In Nov. 2008 the current Council, which advocated widening the bridge, was defeated and replaced by a new mayor and Council opposed to the widening but supportive of lane reallocation from vehicles to cyclists. In late January 2009, in an economic downturn and anticipating the 2010 Winter Olympics, the City announced plans for trials of three kinds of auto traffic lane closings, allowing bicycle use of the road surface. This would be supplemented by safety upgrades.

In March 2009, the City of Vancouver delayed discussing the Burrard Bridge Bike Lane Trial at least one month.
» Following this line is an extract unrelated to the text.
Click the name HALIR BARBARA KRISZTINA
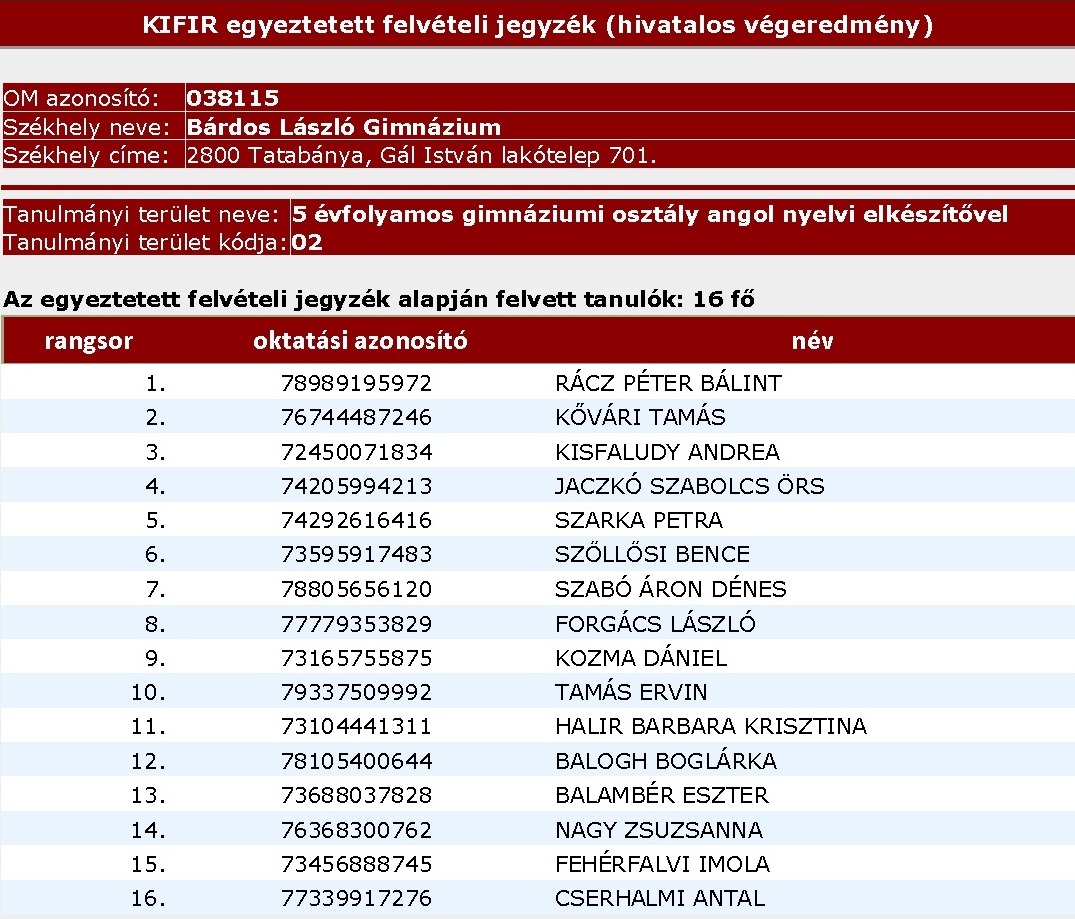The width and height of the screenshot is (1075, 919). tap(710, 726)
Council rescheduled meeting to May 5, 2009 to discuss the three kinds of possible trials, to begin summer 2009, where one approved.

On May 7, 2009, Council approved a motion to proceed with option 3 of the proposed trials, to begin in June 2009. The proposed trial began on July 13. It saw the southbound motor-vehicle curb lane and the northbound-side sidewalk allocated to bicycles, with the southbound-side sidewalk allocated to pedestrians. The reassigned lane was separated from motor vehicles by a physical barrier. As part of the trial, traffic pattern changes to accommodate feeder bicycle traffic were also completed on Pacific St., next to the North bridgehead, over complaints from local merchants that cited lack of consultation and possible negative impacts on their businesses. Three days into the trial, a local merchant reported a 46% drop in sales compared to the same days the year before. Six weeks into the trial another local merchant reported a 25% drop in sales, and a local restaurant reported a 30% drop in sales.
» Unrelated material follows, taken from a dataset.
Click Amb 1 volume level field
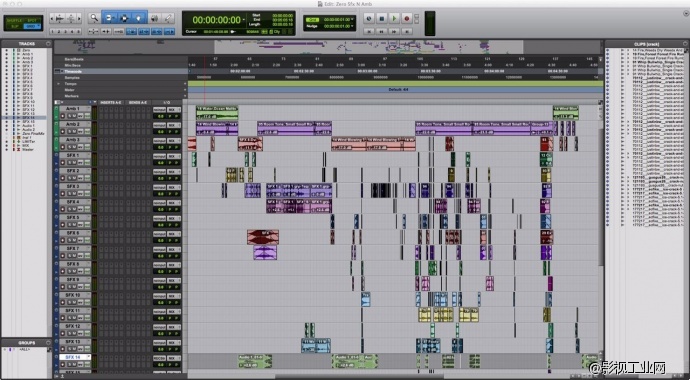 tap(160, 116)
Regarding effects on three kinds of traffic: two weeks into the trial, the City of Vancouver released a data report showing daily bicycle travel across the bridge had increased by an average of 30%. The same report indicated little change in pedestrian trips, a slight drop in motor vehicle trips, but no change in motor vehicle travel times between 12th Avenue and Georgia Street along Burrard via the bridge.

In July 2009 a website allowing people to register opposition to the bike lane trail was set up by local realtor and former NPA parks candidate Keith Roy at www.unblockthebridge.ca

(On August 24, 2009 the Vancouver Police Department announced a sharp increase in bicycle theft, with the first three weeks of August experiencing a 53 percent increase over 2008, however, VPD spokesperson Constable Jana McGuinness denied a link between the rise in theft and the lane reallocation trial.)
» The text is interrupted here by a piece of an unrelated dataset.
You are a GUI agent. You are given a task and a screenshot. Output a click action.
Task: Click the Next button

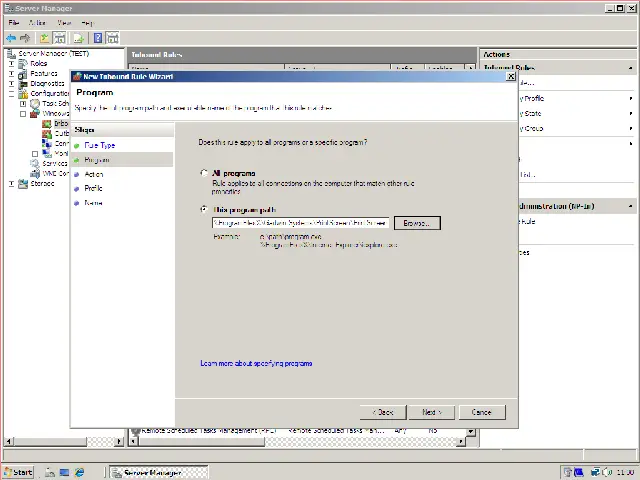coord(432,412)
By 2019, the bike lane on the Burrard Bridge had become the busiest bike lane in North America. The Downtown Business Improvement Association, which had originally opposed the conversion of vehicle lanes into bike lanes, stated that it endorsed cycling infrastructure because many employees and customers bike to downtown businesses.

In December, 2009 the Squamish First Nation erected an electronic billboard on their land adjacent to the south end of the bridge on the west side. It is visible to traffic travelling in both directions on the bridge and each screen (one for each direction) measures 9 metres wide x 3 metres tall. The advertisements will cycle every ten seconds. There has been controversy and protest from neighbouring residents who claim the billboard is unsightly, blocks view corridors of the mountains and even that it is a dangerous distraction to drivers. There are at least five other similar billboards going up near the Lions Gate Bridge and Ironworkers Memorial Second Narrows Crossing as well as near the Stawamus Chief on Highway 99. The billboards were approved by the federal government. Local and regional governments have acknowledged they have no control over what is done on native reserve lands. The Squamish Nation has said that the purpose of the billboards is primarily to make money.

There continues to be a significant problem with PCB contaminants at the bridge; in 2012 Vancouver City Council allocated $14 million in funding over two years to the removal of PCB contaminants from the Burrard and Granville bridges.